Cette vigilance mobilise également la société civile. Des tradipraticiens de Poto-Poto ont rejoint la campagne, engagés à orienter sans délai vers l’hôpital tout patient suspect. Un relais apprécié, selon le Dr Vincent Dossou Sodjinou, car « la confiance communautaire accélère toujours la réponse ».
Le dispositif englobe aussi un suivi psychologique. Des psychologues volontaires se relaient pour soutenir les agents exposés à la tension permanente. « L’anxiété baisse la vigilance ; être écouté permet de rester performant », explique Marie-Hélène Okouala, coordinatrice du soutien psychosocial.
Bâtir une résilience sanitaire durable
Au delà de l’urgence, les acteurs veulent inscrire ces acquis dans la durée. La coordination multisectorielle, testée pour Ebola, servira de socle à la préparation contre d’autres menaces émergentes, du choléra aux maladies respiratoires, selon les experts du ministère.
Financé en partie par le budget national et des partenaires techniques, le programme inclut la formation continue, la dotation en équipements et la simulation régulière d’incidents. Chaque exercice grandeur nature permet de corriger les maillons faibles avant qu’une crise réelle ne survienne.
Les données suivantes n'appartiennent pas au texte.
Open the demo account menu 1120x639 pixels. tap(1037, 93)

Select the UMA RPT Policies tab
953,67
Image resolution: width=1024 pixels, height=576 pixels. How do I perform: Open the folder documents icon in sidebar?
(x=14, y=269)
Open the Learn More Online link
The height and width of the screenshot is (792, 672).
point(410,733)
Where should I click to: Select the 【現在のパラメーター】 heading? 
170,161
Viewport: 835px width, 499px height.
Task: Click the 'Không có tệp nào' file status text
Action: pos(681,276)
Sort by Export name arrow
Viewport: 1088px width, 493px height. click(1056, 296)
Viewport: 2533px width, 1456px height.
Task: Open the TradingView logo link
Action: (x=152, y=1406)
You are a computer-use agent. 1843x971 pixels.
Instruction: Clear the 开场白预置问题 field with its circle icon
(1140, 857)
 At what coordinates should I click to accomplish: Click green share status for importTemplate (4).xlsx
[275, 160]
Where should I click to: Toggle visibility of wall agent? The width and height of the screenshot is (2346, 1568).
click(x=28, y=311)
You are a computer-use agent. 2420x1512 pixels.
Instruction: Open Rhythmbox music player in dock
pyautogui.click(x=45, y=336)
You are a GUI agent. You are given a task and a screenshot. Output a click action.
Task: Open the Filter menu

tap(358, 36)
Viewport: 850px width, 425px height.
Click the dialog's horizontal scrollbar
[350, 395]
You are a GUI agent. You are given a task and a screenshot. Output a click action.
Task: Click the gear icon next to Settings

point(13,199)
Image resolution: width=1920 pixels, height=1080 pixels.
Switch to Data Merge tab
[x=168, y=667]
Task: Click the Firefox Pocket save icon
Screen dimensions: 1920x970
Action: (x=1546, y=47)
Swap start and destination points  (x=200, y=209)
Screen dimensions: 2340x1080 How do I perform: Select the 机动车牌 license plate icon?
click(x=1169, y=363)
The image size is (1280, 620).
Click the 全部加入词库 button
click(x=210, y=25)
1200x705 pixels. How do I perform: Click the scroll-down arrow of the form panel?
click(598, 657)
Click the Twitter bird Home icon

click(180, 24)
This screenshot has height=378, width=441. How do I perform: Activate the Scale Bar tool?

« Passer d’une logique de réaction à une culture d’anticipation est notre meilleure assurance-vie collective », conclut le Dr Emeka. La prochaine évaluation indépendante, attendue début 2026, dira jusqu’où ce pari sur la prévention aura consolidé la confiance du public.
Dans les quartiers, des exercices d’évacuation sont programmés avec les comités de parents d’élèves et les conducteurs de taxi-bus. Objectif annoncé : que chaque citoyen sache vers quel centre se tourner et comment signaler un voisin présentant des signes évocateurs.